Each entry below should be written out exactly as it is, with no pictures.
____ DATASET ENTRIES
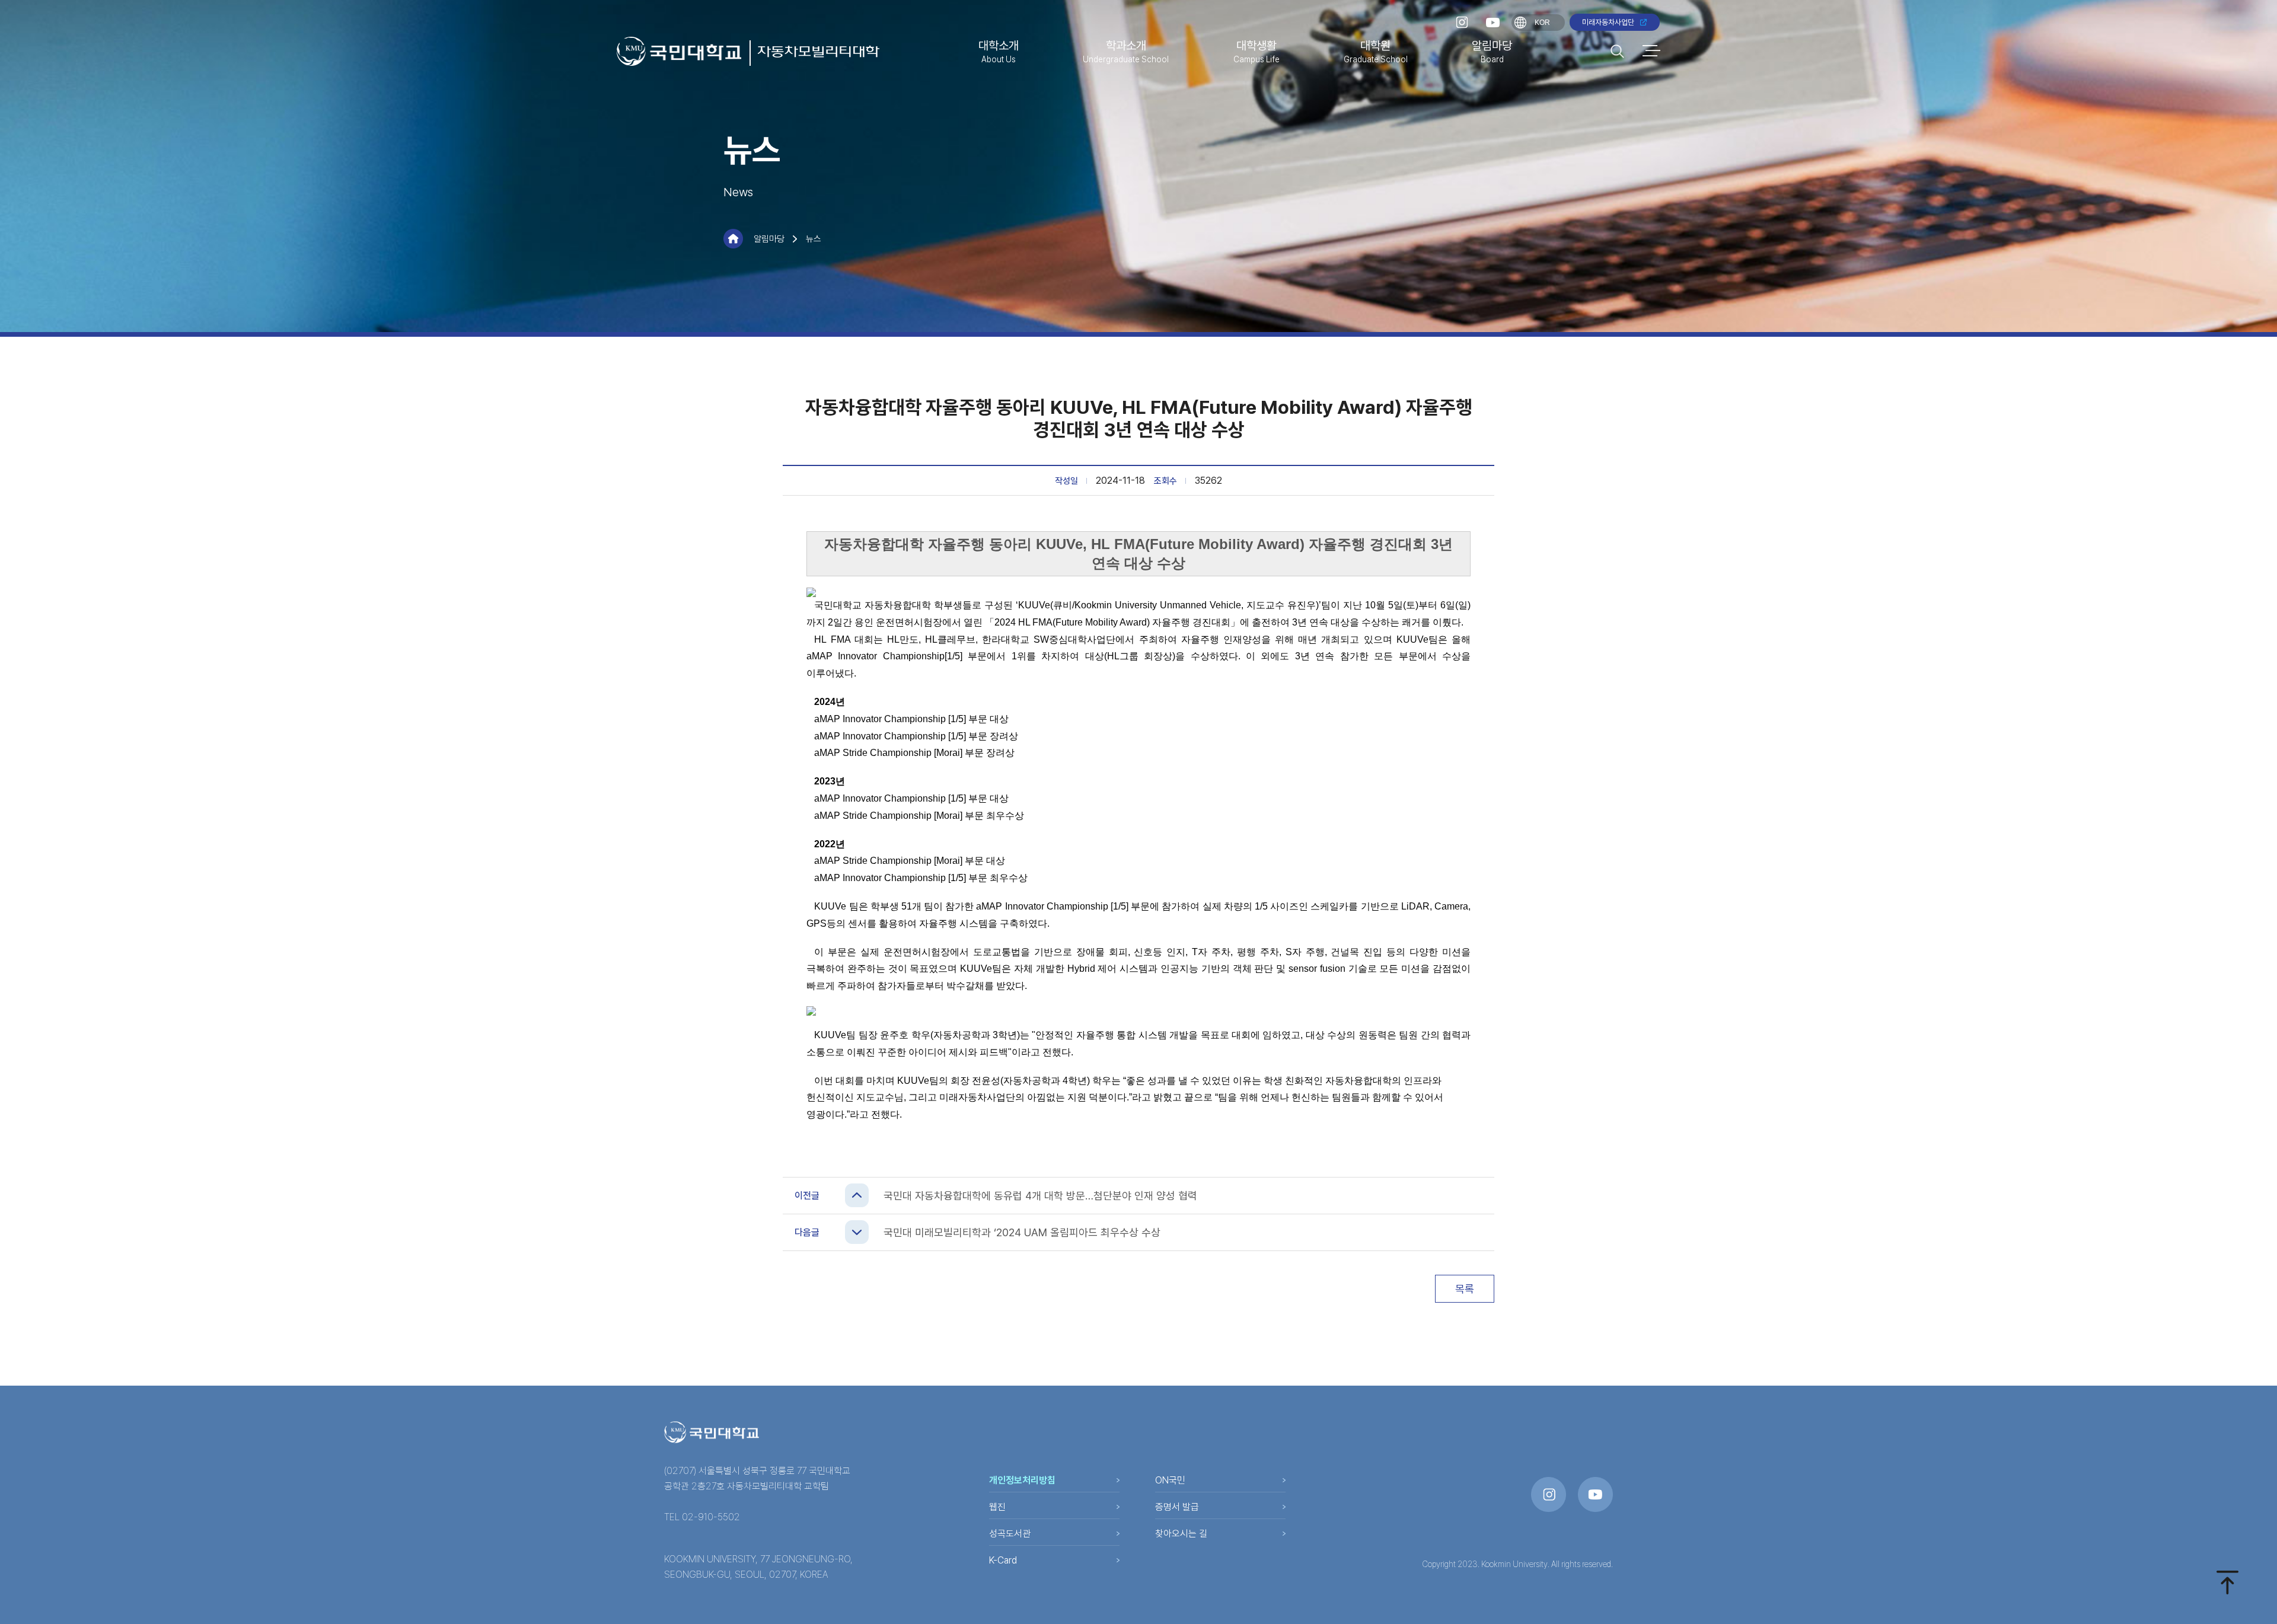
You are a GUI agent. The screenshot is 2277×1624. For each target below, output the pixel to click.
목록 (1464, 1288)
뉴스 (813, 239)
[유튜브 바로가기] (1493, 22)
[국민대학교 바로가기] (679, 51)
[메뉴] (1651, 50)
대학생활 (1256, 51)
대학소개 (998, 51)
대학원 (1376, 51)
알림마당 (1492, 51)
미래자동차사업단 (1608, 22)
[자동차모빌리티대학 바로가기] (815, 53)
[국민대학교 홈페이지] (711, 1432)
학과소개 (1126, 51)
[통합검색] (1617, 51)
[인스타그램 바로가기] (1462, 22)
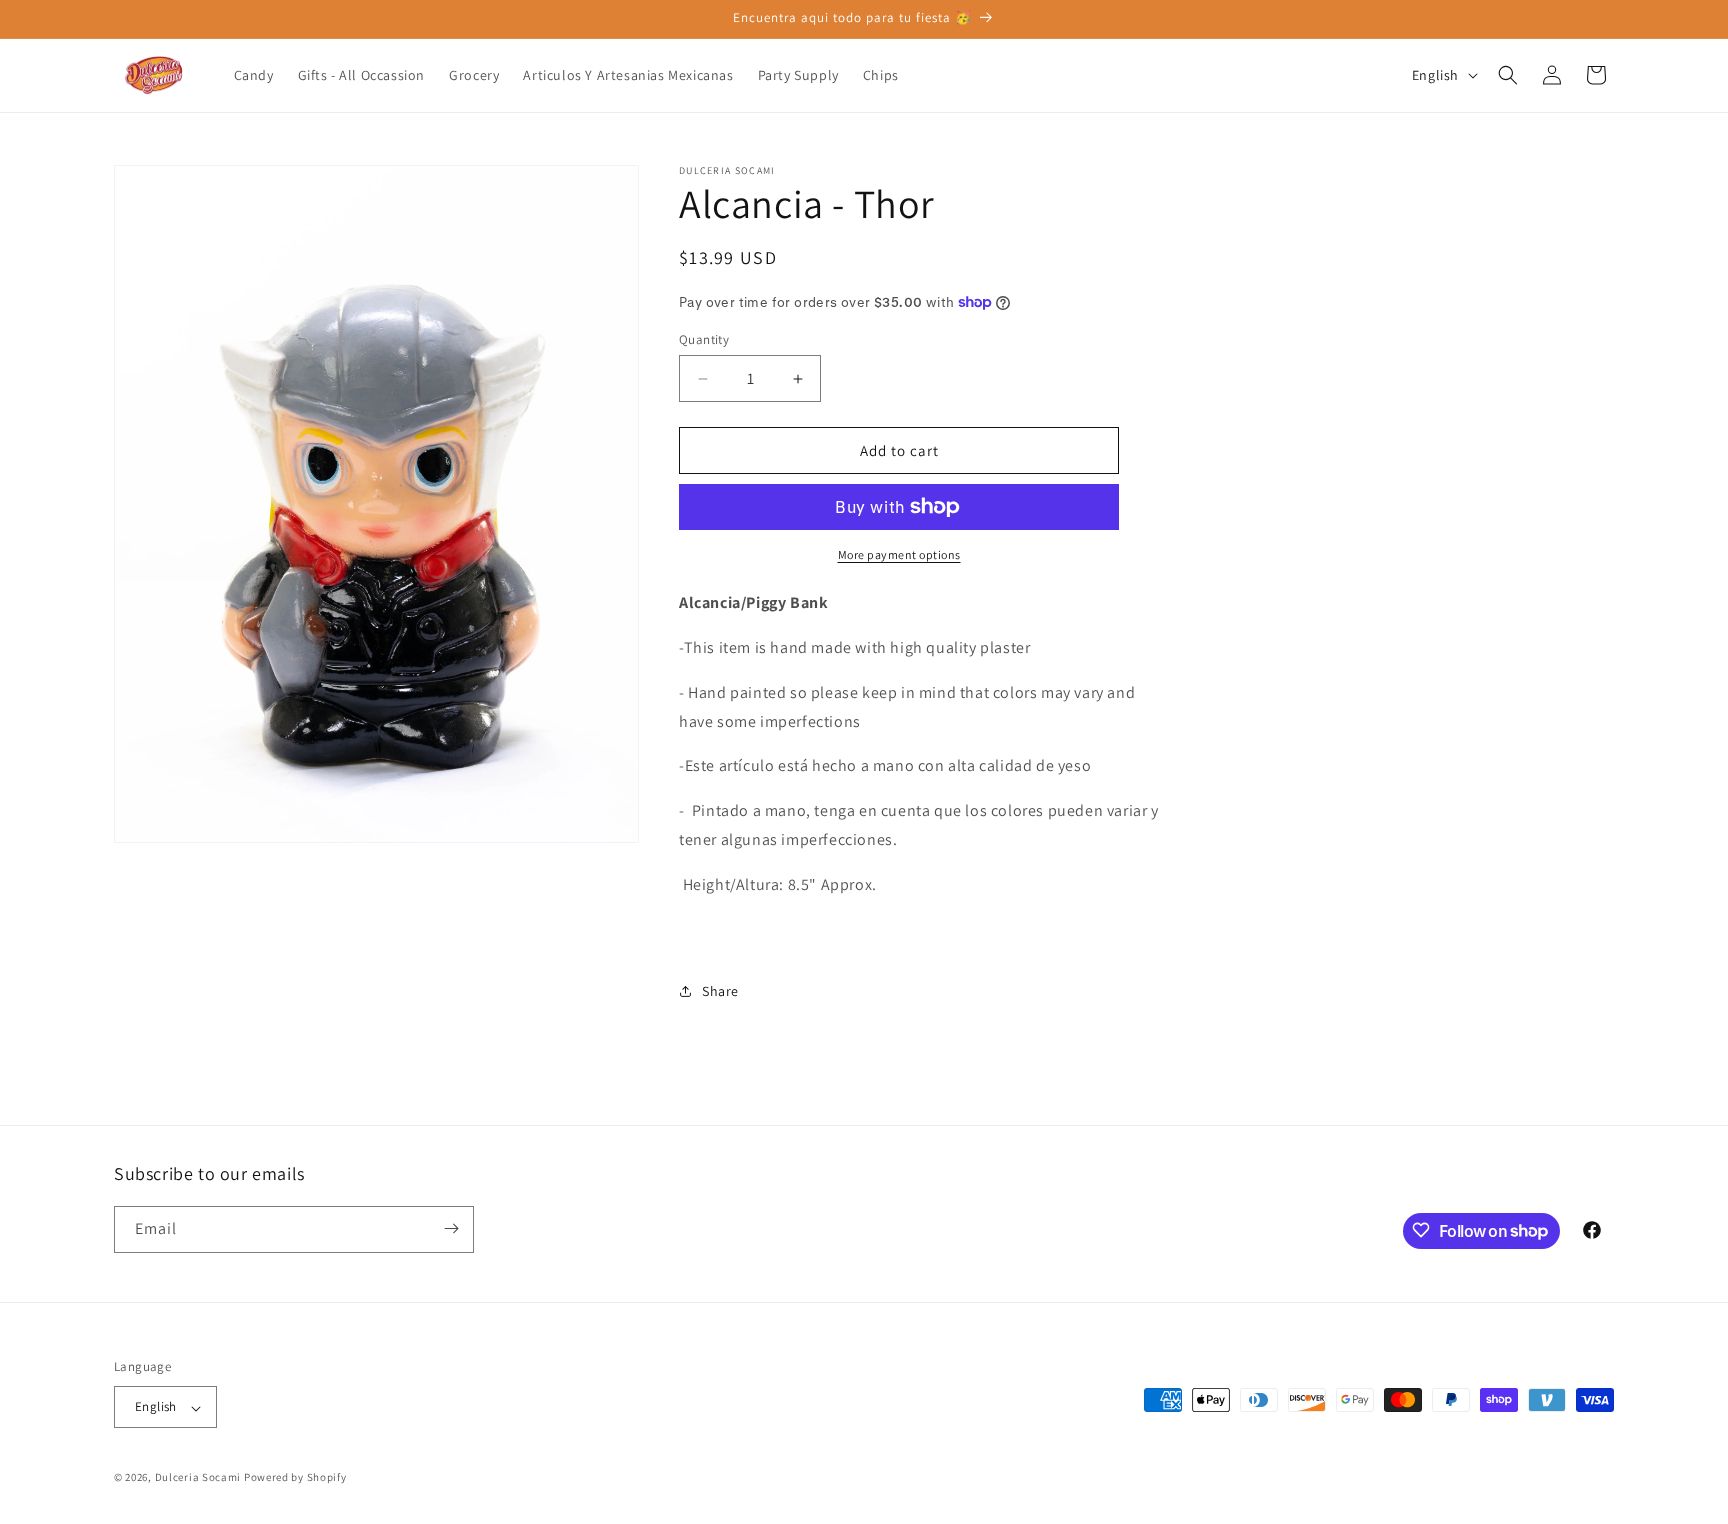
________
▶ ANSWER TO THIS PROBLEM
You are a GUI agent. The screenshot is 2277×1624. For each target below, output the pixel to click.
목록 (1464, 1288)
뉴스 (813, 239)
[유튜브 바로가기] (1493, 22)
[국민대학교 바로가기] (679, 51)
[메뉴] (1651, 50)
대학생활 (1256, 51)
대학소개 (998, 51)
대학원 (1376, 51)
알림마당 (1492, 51)
미래자동차사업단 (1608, 22)
[자동차모빌리티대학 바로가기] (815, 53)
[국민대학교 홈페이지] (711, 1432)
학과소개 (1126, 51)
[통합검색] (1617, 51)
[인스타그램 바로가기] (1462, 22)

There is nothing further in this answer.